In Francia una vendemmia che racconta la resistenza iraniana contro il regime di Teheran

Tra i filari di Masrour Makaremi, a Saint-Meard-de-Gurcon, storie e speranze di Marjan Jangjoo e Soodeh Lashkarizadeh, fuggite dall’oppressione

Un atto di resistenza, unito alla rinascita della cultura persiana, attraverso le mani di chi vendemmia l’uva”. La vendemmia, tra i filari di Syrah di Masrour Makaremi, a Saint-Meard-de-Gurcon, assume un significato profondamente attuale. Ortodontista e neuroscienziato, Masrour Makaremi è fuggito dall’Iran nel 1988, quando il regime giustiziò la madre, per raggiungere il padre in esilio a Limoges. La vigna, come ha raccontato a “France 24”, rappresenta un legame fortissimo con l’Iran e con la sua città natale, Shiraz, dove la millenaria tradizione vitivinicola, nonostante le imposizioni del regime, non è mai morta. Ma anche, e soprattutto, parte di una lotta che non è mai finita, portata avanti dalla resistenza di donne come Marjan Jangjoo, tra le protagoniste delle manifestazioni di proteste esplose in Iran dopo l’uccisione di Mahsa Amini, ormai quasi definitivamente represse da Teheran.

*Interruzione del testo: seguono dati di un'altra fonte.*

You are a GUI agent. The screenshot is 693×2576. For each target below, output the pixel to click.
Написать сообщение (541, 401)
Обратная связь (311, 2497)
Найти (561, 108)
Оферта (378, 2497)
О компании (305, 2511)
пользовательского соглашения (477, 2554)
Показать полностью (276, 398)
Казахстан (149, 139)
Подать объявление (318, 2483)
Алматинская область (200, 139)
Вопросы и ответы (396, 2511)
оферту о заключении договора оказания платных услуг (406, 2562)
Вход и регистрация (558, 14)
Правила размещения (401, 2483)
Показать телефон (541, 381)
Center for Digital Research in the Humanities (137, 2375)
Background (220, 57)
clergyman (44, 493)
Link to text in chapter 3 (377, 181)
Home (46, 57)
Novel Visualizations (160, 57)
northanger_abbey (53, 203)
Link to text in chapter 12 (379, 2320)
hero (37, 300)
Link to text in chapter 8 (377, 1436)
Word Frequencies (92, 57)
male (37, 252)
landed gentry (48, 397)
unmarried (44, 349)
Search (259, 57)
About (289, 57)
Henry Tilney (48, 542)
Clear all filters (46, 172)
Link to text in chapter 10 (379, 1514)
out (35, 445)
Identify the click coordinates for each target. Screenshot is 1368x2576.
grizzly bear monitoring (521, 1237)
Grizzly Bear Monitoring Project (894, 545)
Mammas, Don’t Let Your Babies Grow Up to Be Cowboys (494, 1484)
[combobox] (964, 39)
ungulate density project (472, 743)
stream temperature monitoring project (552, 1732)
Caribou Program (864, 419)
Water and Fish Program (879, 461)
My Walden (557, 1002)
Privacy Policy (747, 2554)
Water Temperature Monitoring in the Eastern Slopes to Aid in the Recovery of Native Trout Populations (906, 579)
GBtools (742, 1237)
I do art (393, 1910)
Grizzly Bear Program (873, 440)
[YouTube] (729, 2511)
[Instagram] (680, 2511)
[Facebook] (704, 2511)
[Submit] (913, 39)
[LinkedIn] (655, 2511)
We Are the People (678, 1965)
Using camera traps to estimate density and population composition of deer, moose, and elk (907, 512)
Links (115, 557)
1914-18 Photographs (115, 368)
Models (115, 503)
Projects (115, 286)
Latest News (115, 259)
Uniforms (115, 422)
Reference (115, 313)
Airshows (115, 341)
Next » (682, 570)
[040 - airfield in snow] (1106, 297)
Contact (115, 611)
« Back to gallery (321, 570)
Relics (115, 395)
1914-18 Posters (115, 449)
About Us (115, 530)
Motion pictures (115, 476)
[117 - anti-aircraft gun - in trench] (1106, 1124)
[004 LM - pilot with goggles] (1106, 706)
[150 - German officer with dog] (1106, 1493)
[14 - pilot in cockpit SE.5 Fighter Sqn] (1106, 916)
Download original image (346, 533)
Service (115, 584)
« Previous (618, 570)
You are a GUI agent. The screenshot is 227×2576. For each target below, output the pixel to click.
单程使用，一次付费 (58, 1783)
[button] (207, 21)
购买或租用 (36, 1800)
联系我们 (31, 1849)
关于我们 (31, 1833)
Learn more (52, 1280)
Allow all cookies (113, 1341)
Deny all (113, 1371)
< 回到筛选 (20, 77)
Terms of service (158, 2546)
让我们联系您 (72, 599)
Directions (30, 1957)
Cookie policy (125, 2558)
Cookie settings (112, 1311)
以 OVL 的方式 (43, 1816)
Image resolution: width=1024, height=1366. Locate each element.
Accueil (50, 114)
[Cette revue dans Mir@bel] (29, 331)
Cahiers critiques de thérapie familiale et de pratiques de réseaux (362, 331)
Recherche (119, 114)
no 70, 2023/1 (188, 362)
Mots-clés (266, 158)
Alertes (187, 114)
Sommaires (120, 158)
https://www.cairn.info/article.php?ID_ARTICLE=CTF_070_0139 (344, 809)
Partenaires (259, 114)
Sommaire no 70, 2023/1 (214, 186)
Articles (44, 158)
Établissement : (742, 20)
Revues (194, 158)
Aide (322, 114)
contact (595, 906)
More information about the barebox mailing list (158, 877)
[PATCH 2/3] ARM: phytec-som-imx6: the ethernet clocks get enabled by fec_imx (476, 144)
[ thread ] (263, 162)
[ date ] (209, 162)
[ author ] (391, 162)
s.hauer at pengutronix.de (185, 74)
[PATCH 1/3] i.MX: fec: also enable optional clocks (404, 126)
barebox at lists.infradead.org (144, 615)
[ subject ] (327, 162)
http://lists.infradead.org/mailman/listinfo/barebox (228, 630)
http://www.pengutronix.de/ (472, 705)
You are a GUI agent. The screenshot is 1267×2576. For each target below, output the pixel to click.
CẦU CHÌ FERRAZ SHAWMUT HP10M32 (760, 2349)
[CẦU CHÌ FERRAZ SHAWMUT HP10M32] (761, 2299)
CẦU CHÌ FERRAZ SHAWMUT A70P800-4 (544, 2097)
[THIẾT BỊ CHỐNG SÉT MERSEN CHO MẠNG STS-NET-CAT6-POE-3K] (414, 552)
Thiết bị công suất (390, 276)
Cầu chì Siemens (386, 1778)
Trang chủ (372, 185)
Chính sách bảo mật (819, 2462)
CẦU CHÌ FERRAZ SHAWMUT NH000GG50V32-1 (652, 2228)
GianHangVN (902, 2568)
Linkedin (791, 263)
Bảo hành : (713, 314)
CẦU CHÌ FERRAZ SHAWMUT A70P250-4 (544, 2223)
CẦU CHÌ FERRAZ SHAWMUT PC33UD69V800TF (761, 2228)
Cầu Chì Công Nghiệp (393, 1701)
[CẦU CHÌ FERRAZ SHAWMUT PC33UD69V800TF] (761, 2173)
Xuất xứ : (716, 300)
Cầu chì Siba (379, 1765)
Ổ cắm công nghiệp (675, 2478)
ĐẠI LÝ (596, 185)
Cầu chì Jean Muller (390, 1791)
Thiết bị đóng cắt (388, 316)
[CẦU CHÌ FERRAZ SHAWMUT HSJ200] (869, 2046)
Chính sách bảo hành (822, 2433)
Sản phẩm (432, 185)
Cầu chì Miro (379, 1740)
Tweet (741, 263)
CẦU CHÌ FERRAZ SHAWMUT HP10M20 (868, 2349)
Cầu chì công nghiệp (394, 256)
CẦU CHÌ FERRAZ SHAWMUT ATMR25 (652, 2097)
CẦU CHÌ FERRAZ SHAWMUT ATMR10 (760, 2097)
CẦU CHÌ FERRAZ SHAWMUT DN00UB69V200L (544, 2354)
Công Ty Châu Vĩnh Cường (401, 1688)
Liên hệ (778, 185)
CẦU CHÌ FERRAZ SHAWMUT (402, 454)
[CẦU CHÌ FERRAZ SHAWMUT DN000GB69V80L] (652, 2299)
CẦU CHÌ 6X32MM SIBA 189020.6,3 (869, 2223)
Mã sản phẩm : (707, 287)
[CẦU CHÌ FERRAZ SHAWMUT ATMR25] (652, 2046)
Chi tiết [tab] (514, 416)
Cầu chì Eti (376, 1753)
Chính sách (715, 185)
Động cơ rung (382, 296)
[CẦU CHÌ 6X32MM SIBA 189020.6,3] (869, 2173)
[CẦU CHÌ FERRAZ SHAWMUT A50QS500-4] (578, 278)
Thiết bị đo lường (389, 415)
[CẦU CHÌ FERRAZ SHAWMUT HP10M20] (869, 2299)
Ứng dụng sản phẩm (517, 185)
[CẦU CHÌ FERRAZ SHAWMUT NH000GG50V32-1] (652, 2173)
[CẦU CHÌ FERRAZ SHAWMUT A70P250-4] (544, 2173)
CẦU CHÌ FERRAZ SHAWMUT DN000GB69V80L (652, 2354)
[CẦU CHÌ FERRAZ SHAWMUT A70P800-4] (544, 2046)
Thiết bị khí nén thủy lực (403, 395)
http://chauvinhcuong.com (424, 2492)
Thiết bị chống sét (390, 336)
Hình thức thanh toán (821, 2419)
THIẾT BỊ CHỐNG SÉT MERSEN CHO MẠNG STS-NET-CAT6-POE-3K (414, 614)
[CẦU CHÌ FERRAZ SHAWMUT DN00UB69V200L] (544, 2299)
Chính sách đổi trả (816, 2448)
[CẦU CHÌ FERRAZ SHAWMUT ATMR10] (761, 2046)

Marjan Jangjoo, insegnante di yoga e snowboard e maratoneta, è riuscita a fuggire e raggiungere, grazie a qualche fortunoso contatto diplomatico, la Francia, e in queste settimane porta avanti la sua protesta proprio dai vigneti di Syrah di Masrour Makaremi. Insieme all’amica e collega Soodeh Lashkarizadeh (scappata nei Paesi Bassi nel 2018 dopo essersi tolta l’hijab durante una partita di cricket) ha messo via il velo e indossato una maglietta nera con scritto “Liberté”. Una libertà che passa anche per il vino ed i messaggi che sa veicolare, unendo idealmente la Francia, terra che le ha accolte, e l’Iran, dove “il regime vuole distruggere la felicità, come quella che si ottiene ballando, facendo sport o bevendo vino”, ma dove un giorno sperano di poter tornare. Il risultato di questa vendemmia resistente saranno le 6.000 bottiglie di “Cyrus”, dal fondatore dell’Impero Persiano, un vino fermentato ed affinato in anfore di terracotta, come si faceva in Persia 5.000 anni fa.